[[ Task data, beginning ]]

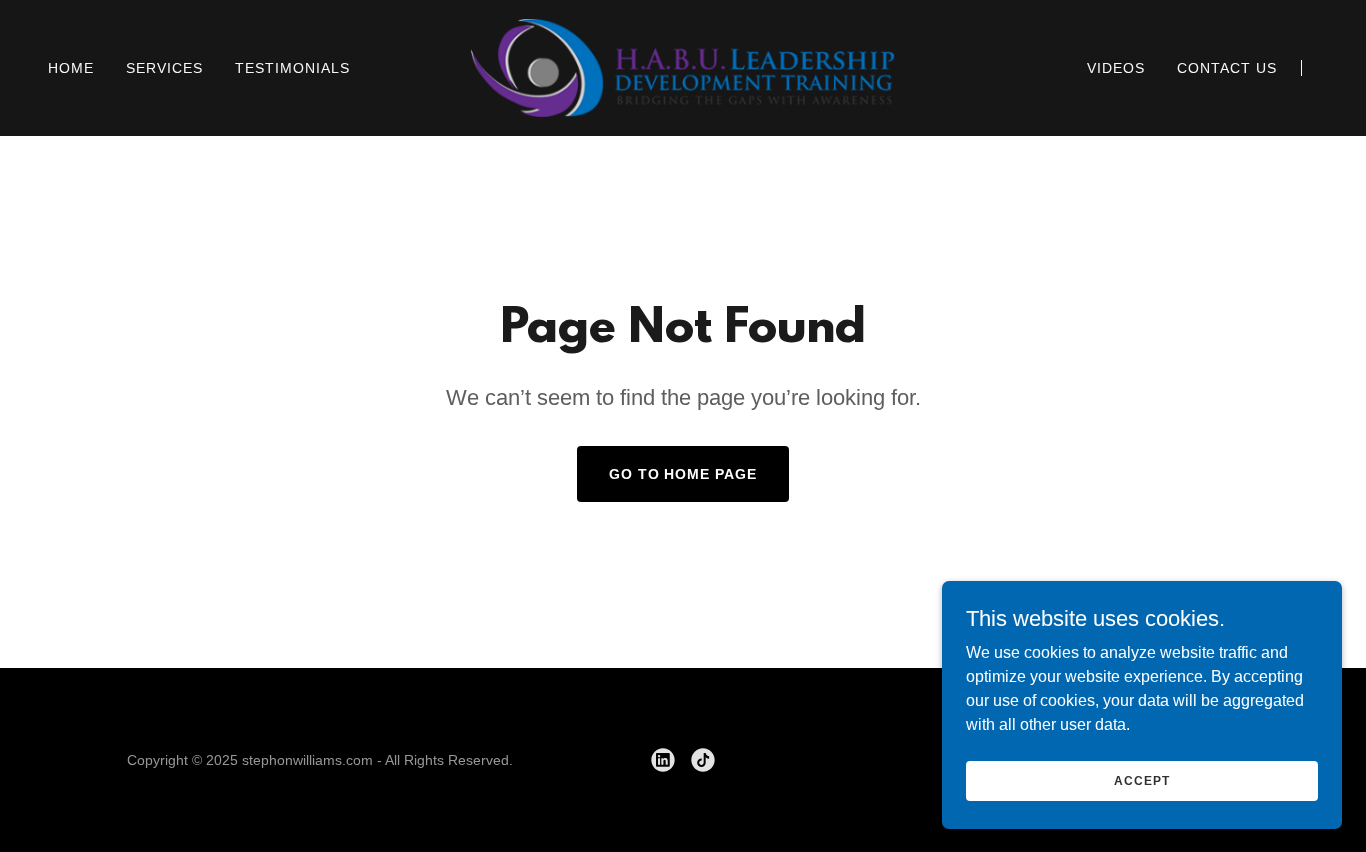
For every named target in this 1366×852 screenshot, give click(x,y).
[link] (682, 66)
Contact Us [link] (1227, 68)
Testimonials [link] (292, 68)
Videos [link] (1116, 68)
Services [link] (164, 68)
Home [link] (71, 68)
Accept (1141, 780)
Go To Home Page (683, 474)
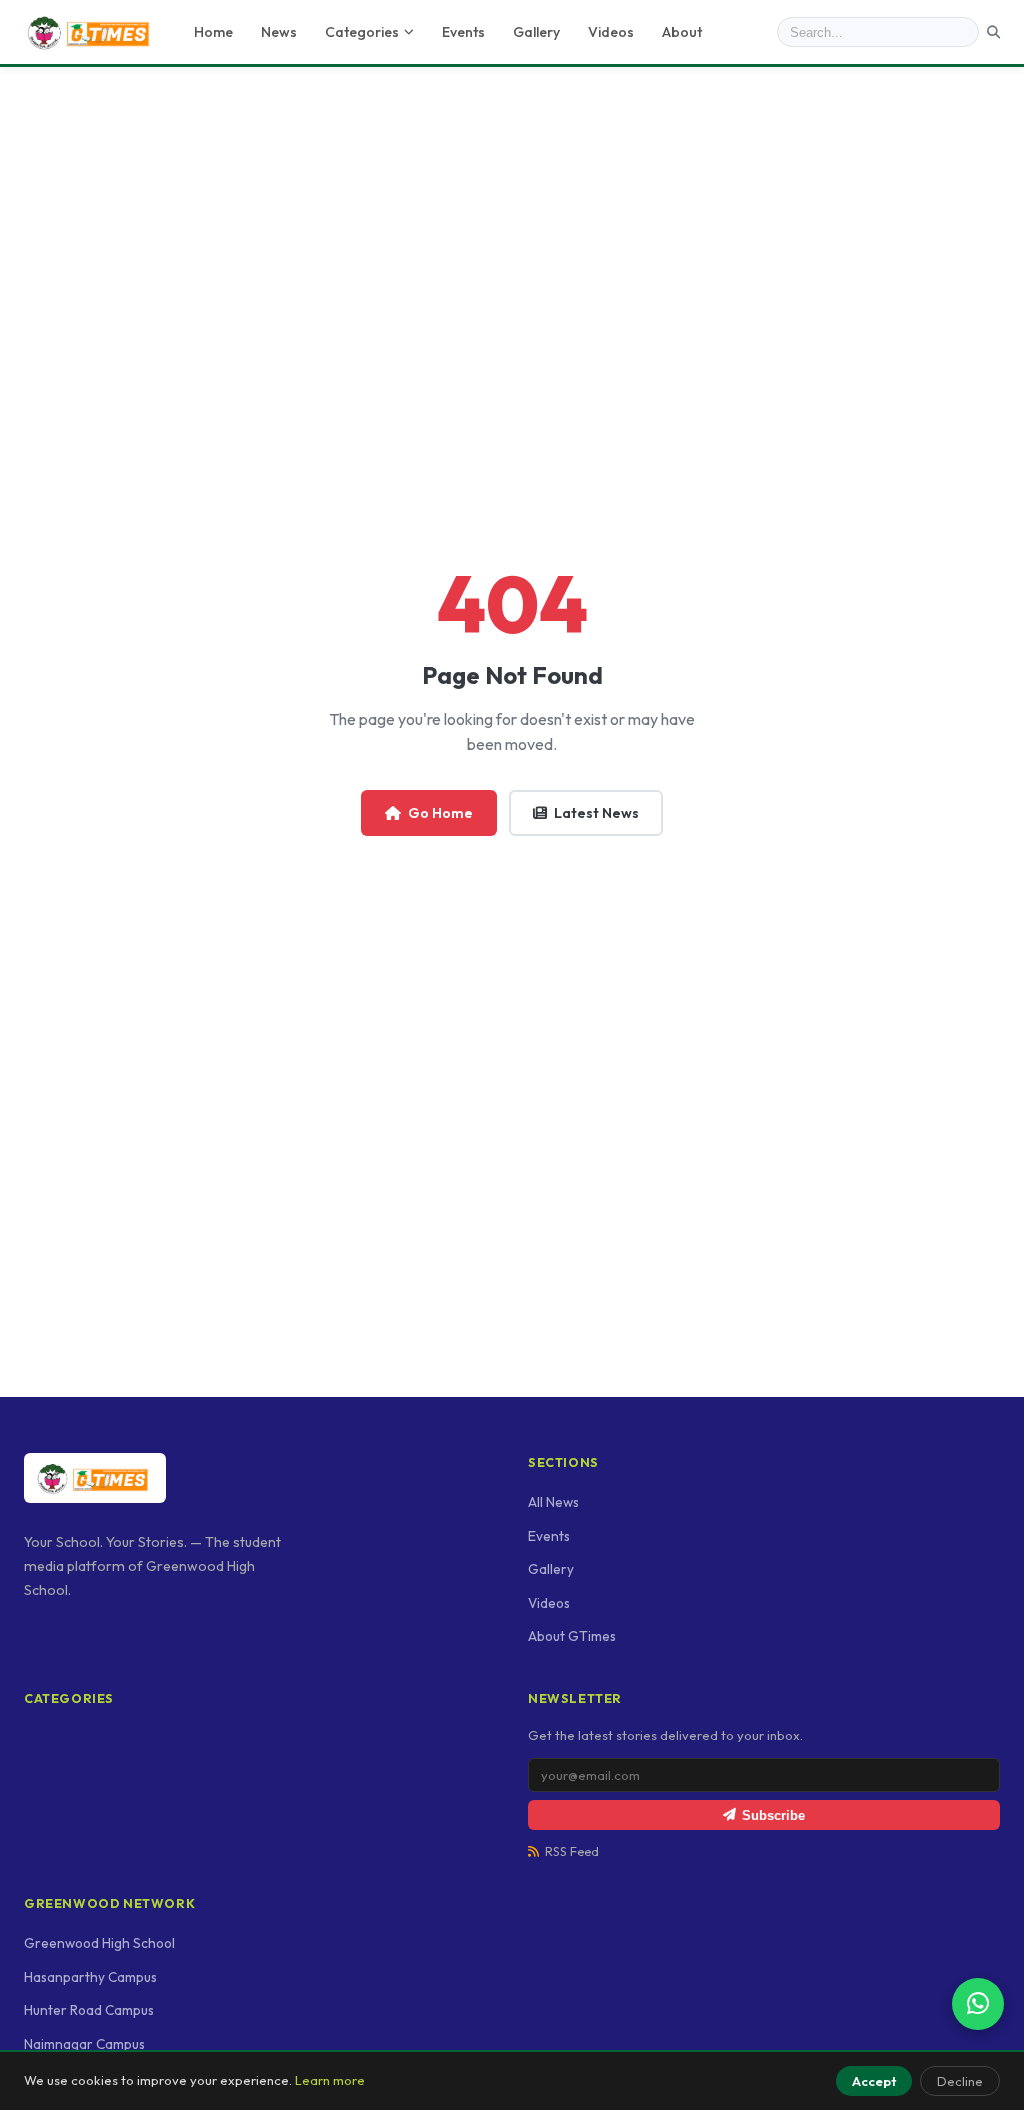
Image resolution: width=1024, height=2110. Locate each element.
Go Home (440, 813)
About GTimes (572, 1636)
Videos (611, 32)
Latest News (596, 813)
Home (213, 32)
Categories (362, 32)
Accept (874, 2081)
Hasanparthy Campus (90, 1977)
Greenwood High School (99, 1943)
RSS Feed (572, 1851)
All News (553, 1502)
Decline (960, 2081)
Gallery (536, 32)
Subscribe (773, 1815)
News (279, 32)
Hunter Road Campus (89, 2010)
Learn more (330, 2080)
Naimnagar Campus (84, 2044)
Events (463, 32)
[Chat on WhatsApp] (978, 2004)
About (682, 32)
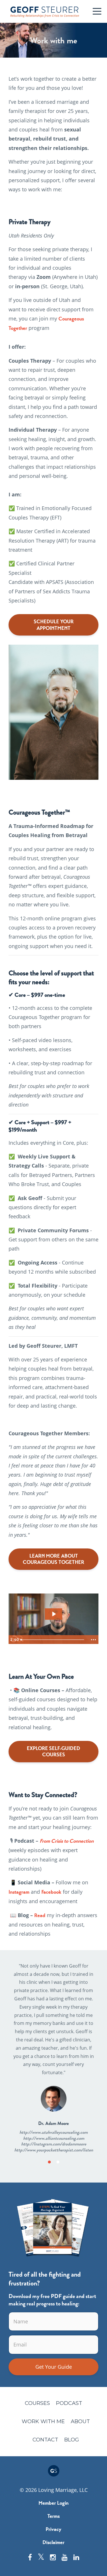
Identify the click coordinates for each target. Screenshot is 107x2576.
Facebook (51, 1892)
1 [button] (49, 2162)
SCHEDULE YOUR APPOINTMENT (54, 624)
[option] (53, 2057)
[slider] (53, 1639)
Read (39, 1915)
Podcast (69, 2403)
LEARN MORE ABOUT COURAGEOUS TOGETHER (53, 1559)
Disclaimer (53, 2542)
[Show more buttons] (93, 1639)
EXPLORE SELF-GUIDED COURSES (53, 1751)
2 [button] (57, 2162)
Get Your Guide (53, 2366)
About (80, 2421)
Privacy (53, 2529)
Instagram (19, 1892)
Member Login (53, 2503)
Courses (37, 2403)
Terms (53, 2516)
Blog (71, 2440)
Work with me (43, 2421)
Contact (45, 2440)
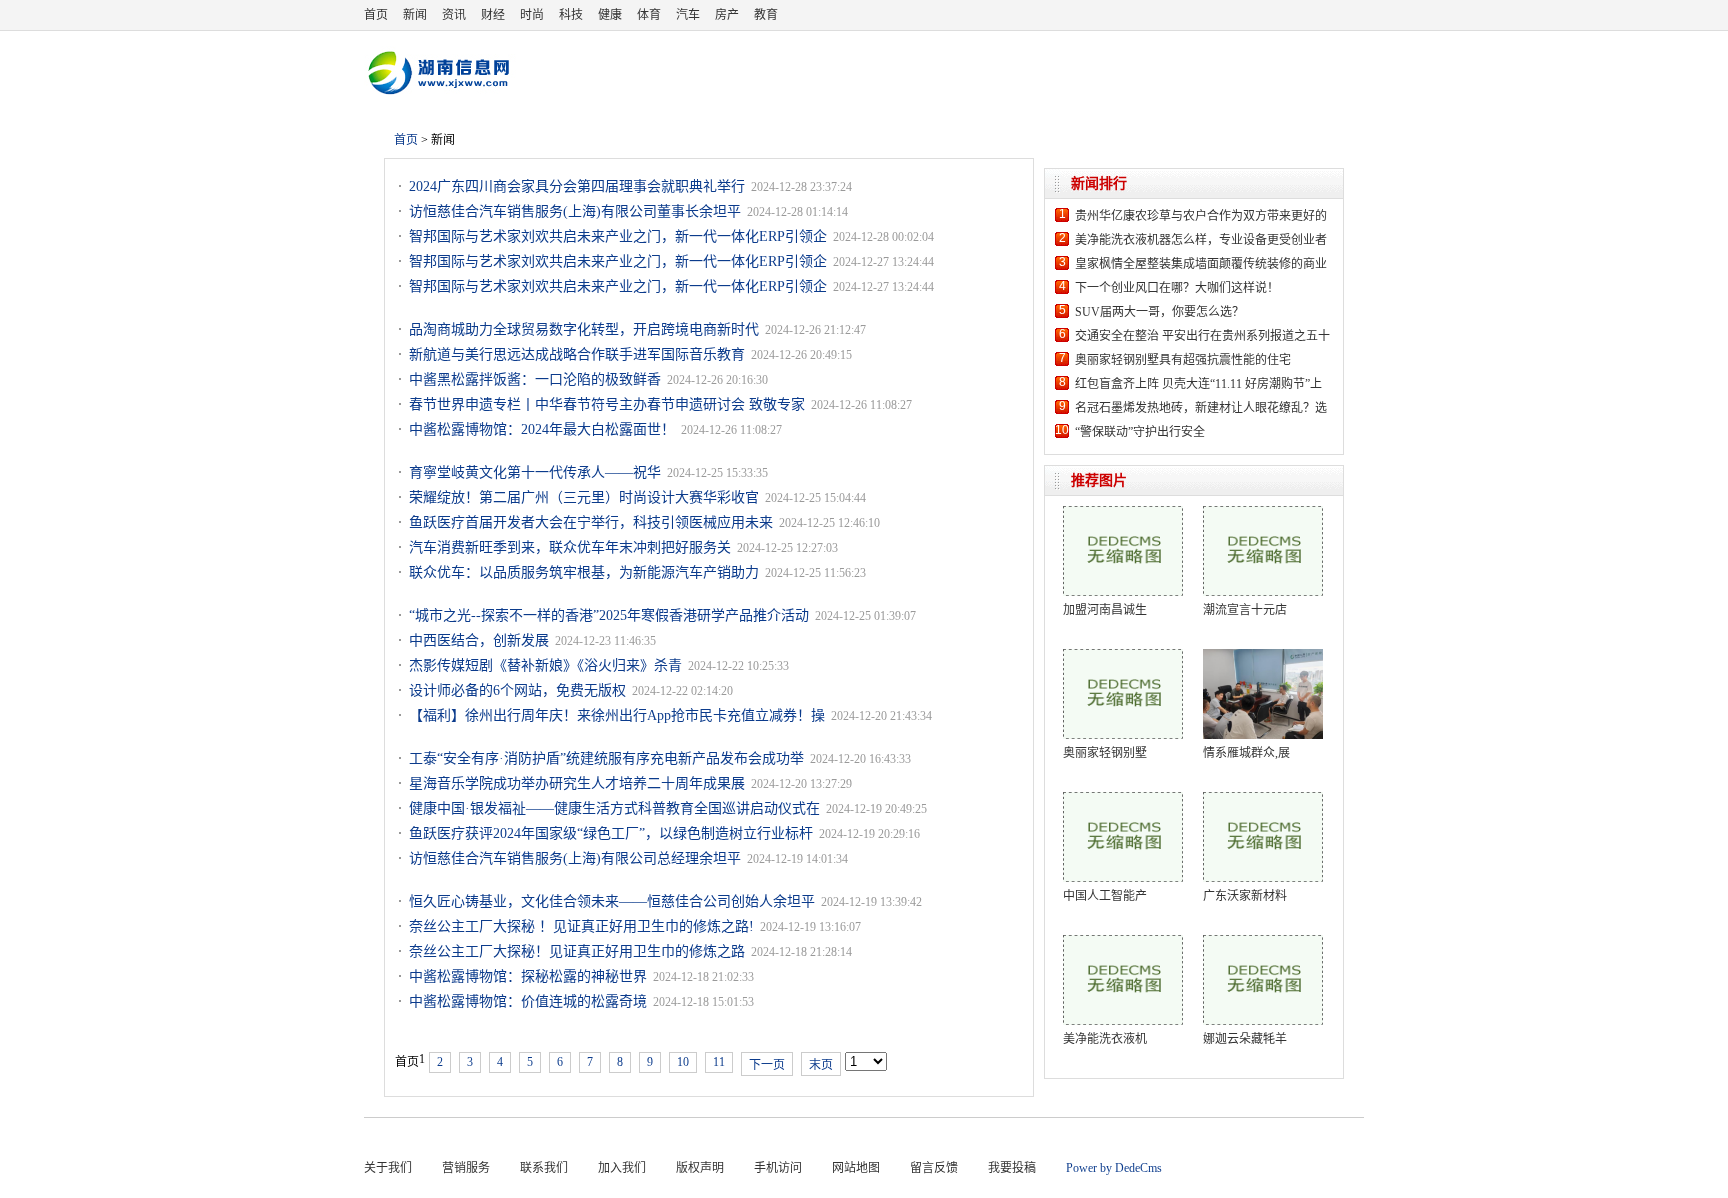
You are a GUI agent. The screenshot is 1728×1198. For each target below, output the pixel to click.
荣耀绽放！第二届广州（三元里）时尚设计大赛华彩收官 (584, 497)
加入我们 (622, 1168)
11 (719, 1062)
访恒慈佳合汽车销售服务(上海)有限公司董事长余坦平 (575, 211)
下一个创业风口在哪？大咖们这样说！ (1177, 288)
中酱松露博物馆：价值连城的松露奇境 (528, 1001)
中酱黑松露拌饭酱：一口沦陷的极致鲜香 (535, 379)
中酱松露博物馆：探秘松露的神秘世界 (528, 976)
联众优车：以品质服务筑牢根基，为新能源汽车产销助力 (584, 572)
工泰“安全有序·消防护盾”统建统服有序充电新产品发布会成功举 (606, 758)
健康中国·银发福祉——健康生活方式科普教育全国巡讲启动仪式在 (614, 808)
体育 (649, 15)
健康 (610, 15)
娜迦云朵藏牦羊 (1245, 1039)
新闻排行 (1099, 183)
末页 (821, 1065)
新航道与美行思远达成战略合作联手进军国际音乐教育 (577, 354)
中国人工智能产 (1105, 896)
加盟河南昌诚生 (1105, 610)
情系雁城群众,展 (1246, 753)
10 (683, 1062)
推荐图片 (1099, 480)
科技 (571, 15)
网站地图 (856, 1168)
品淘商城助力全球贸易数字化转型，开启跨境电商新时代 (584, 329)
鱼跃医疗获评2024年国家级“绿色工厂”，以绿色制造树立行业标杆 (611, 833)
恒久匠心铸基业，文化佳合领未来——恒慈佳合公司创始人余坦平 (612, 901)
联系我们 (544, 1168)
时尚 (532, 15)
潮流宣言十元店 (1245, 610)
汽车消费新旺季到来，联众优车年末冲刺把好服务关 (570, 547)
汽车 (688, 15)
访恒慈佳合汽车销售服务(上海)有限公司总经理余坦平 (575, 858)
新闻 (415, 15)
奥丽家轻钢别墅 (1105, 753)
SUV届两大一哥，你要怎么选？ (1159, 312)
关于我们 (388, 1168)
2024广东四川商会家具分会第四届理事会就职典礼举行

[[ Task data, end ]]

# Description of the task
Omit the pictures; print the records above exactly.

# Answer space
For every named target in this 1366×852 screenshot, give click(x,y).
[link] (682, 66)
Contact Us [link] (1227, 68)
Testimonials [link] (292, 68)
Videos [link] (1116, 68)
Services [link] (164, 68)
Home [link] (71, 68)
Accept (1141, 780)
Go To Home Page (683, 474)
Image resolution: width=1024, height=2110. Locate each element.
Go Home (440, 813)
About GTimes (572, 1636)
Videos (611, 32)
Latest News (596, 813)
Home (213, 32)
Categories (362, 32)
Accept (874, 2081)
Hasanparthy Campus (90, 1977)
Greenwood High School (99, 1943)
RSS Feed (572, 1851)
All News (553, 1502)
Decline (960, 2081)
Gallery (536, 32)
Subscribe (773, 1815)
News (279, 32)
Hunter Road Campus (89, 2010)
Learn more (330, 2080)
Naimnagar Campus (84, 2044)
Events (463, 32)
[Chat on WhatsApp] (978, 2004)
About (682, 32)
Identify the click coordinates for each target. Screenshot is 107x2576.
Facebook (51, 1892)
1 [button] (49, 2162)
SCHEDULE YOUR APPOINTMENT (54, 624)
[option] (53, 2057)
[slider] (53, 1639)
Read (39, 1915)
Podcast (69, 2403)
LEARN MORE ABOUT COURAGEOUS TOGETHER (53, 1559)
Disclaimer (53, 2542)
[Show more buttons] (93, 1639)
EXPLORE SELF-GUIDED COURSES (53, 1751)
2 [button] (57, 2162)
Get Your Guide (53, 2366)
About (80, 2421)
Privacy (53, 2529)
Instagram (19, 1892)
Member Login (53, 2503)
Courses (37, 2403)
Terms (53, 2516)
Blog (71, 2440)
Work with me (43, 2421)
Contact (45, 2440)
You are a GUI agent. The screenshot is 1728×1198. For each target below, output the pixel to click.
荣耀绽放！第二届广州（三元里）时尚设计大赛华彩收官 (584, 497)
加入我们 (622, 1168)
11 (719, 1062)
访恒慈佳合汽车销售服务(上海)有限公司董事长余坦平 (575, 211)
下一个创业风口在哪？大咖们这样说！ (1177, 288)
中酱松露博物馆：价值连城的松露奇境 (528, 1001)
中酱黑松露拌饭酱：一口沦陷的极致鲜香 (535, 379)
中酱松露博物馆：探秘松露的神秘世界 (528, 976)
联众优车：以品质服务筑牢根基，为新能源汽车产销助力 (584, 572)
工泰“安全有序·消防护盾”统建统服有序充电新产品发布会成功举 (606, 758)
健康中国·银发福祉——健康生活方式科普教育全国巡讲启动仪式在 (614, 808)
体育 (649, 15)
健康 (610, 15)
娜迦云朵藏牦羊 (1245, 1039)
新闻排行 (1099, 183)
末页 (821, 1065)
新航道与美行思远达成战略合作联手进军国际音乐教育 (577, 354)
中国人工智能产 (1105, 896)
加盟河南昌诚生 (1105, 610)
情系雁城群众,展 (1246, 753)
10 (683, 1062)
推荐图片 (1099, 480)
科技 (571, 15)
网站地图 (856, 1168)
品淘商城助力全球贸易数字化转型，开启跨境电商新时代 (584, 329)
鱼跃医疗获评2024年国家级“绿色工厂”，以绿色制造树立行业标杆 (611, 833)
恒久匠心铸基业，文化佳合领未来——恒慈佳合公司创始人余坦平 (612, 901)
联系我们 (544, 1168)
时尚 (532, 15)
潮流宣言十元店 (1245, 610)
汽车消费新旺季到来，联众优车年末冲刺把好服务关 (570, 547)
汽车 (688, 15)
访恒慈佳合汽车销售服务(上海)有限公司总经理余坦平 (575, 858)
新闻 (415, 15)
奥丽家轻钢别墅 (1105, 753)
SUV届两大一哥，你要怎么选？ (1159, 312)
关于我们 (388, 1168)
2024广东四川商会家具分会第四届理事会就职典礼举行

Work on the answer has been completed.